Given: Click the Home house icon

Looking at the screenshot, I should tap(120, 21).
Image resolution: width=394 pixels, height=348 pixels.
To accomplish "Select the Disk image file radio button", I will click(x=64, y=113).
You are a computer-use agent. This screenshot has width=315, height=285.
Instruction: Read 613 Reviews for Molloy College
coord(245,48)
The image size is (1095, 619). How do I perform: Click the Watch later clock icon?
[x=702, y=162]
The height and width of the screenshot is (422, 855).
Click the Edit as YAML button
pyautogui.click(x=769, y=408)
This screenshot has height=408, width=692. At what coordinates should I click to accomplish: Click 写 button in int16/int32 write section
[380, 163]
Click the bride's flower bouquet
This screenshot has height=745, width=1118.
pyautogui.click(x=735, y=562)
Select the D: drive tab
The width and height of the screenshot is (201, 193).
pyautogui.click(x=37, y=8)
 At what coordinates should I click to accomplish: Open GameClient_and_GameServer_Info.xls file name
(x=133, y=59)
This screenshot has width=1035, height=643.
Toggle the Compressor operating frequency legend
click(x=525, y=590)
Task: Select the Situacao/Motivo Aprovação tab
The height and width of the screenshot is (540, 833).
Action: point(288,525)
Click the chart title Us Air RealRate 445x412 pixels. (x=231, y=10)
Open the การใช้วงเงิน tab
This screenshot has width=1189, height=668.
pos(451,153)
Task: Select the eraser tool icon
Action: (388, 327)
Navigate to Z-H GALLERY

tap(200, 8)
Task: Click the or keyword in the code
* * * * * * * * *
◆ Task prompt: Can you give the stretch of data from the line containing "Open the การใช้วงเงิน tab" through the end again, changing "Navigate" to "Go" and keeping everything else the same?

◆ Reply to the task:
Open the การใช้วงเงิน tab
This screenshot has width=1189, height=668.
pos(451,153)
Task: Select the eraser tool icon
Action: (388, 327)
Go to Z-H GALLERY

tap(200, 8)
Task: Click the or keyword in the code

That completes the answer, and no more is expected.